What to produce:
Pull out every line of the listing below that contains the string "computer", treating uppercase and lowercase as different.

Data to use:
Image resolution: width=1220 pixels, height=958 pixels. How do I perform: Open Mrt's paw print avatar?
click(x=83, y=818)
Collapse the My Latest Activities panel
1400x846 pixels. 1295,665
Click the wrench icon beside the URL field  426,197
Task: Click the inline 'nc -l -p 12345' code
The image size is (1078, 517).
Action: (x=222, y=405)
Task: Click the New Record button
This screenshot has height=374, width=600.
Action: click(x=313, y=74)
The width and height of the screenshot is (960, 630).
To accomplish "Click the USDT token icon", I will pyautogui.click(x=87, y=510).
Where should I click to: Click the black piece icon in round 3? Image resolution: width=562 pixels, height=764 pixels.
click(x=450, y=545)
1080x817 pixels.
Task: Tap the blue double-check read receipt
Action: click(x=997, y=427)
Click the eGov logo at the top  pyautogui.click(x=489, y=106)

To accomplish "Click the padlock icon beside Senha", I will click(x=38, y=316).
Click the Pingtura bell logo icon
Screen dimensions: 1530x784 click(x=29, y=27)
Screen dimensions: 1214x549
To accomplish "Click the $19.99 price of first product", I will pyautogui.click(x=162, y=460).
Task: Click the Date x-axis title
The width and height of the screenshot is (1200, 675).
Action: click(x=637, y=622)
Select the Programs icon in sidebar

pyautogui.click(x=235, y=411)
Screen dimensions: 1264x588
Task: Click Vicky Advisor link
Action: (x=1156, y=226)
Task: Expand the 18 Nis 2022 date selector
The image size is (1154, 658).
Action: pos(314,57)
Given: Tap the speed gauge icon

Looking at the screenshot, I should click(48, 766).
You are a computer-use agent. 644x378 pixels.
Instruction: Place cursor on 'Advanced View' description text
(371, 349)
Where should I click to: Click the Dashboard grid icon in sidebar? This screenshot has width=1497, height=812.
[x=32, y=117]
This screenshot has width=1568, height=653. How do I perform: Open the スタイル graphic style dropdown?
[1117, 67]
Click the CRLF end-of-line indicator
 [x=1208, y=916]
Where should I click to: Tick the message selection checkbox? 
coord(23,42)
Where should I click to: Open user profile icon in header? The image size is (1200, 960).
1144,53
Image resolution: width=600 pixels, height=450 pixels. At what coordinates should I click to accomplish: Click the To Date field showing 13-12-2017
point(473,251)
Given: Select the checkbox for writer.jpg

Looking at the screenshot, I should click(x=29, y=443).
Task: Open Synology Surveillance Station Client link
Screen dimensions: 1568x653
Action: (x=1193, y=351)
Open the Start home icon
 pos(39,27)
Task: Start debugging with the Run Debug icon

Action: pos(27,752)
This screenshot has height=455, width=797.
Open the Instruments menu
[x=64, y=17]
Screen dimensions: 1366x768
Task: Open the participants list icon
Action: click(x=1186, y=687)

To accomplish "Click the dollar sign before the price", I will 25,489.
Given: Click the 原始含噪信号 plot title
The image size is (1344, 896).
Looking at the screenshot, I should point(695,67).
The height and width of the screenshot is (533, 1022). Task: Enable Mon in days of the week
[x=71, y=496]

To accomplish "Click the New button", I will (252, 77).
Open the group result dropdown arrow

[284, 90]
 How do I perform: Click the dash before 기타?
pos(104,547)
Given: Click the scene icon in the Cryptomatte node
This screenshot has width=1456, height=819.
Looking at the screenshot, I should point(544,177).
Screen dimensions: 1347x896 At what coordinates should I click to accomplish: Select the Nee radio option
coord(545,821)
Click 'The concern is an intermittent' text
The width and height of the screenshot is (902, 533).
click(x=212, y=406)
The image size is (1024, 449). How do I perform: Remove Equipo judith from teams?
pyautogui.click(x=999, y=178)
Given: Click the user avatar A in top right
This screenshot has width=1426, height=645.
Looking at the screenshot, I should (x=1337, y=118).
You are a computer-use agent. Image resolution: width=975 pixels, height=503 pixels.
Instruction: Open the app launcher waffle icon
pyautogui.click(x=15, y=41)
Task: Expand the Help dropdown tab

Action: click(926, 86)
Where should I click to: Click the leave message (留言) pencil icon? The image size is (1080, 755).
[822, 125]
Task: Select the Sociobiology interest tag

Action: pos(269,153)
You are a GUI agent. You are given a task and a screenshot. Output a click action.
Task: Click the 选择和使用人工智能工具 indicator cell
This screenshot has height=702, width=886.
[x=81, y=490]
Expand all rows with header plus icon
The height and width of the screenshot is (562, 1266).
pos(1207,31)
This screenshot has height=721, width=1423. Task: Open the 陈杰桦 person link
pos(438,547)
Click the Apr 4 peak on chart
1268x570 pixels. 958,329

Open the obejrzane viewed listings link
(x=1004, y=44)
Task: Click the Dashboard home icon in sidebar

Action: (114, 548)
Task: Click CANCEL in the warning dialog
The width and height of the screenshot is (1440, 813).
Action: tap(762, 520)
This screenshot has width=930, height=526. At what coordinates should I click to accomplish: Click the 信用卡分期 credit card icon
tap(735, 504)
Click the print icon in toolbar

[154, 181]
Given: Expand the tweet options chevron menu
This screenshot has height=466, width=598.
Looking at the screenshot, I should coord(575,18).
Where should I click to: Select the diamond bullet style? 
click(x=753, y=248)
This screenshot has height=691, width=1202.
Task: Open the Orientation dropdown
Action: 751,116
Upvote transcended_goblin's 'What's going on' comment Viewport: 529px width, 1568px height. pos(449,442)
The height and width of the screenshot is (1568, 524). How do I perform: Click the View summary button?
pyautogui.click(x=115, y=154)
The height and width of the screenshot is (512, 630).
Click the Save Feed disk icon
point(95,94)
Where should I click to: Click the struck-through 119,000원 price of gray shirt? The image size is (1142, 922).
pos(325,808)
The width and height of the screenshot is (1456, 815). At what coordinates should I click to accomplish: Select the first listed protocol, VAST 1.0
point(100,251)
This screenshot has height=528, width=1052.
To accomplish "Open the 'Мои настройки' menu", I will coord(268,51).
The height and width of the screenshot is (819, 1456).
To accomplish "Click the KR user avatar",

Task answer:
You are a computer-use agent. 644x378 pixels.
You are a computer-use agent. Image resolution: width=975 pixels, height=503 pixels.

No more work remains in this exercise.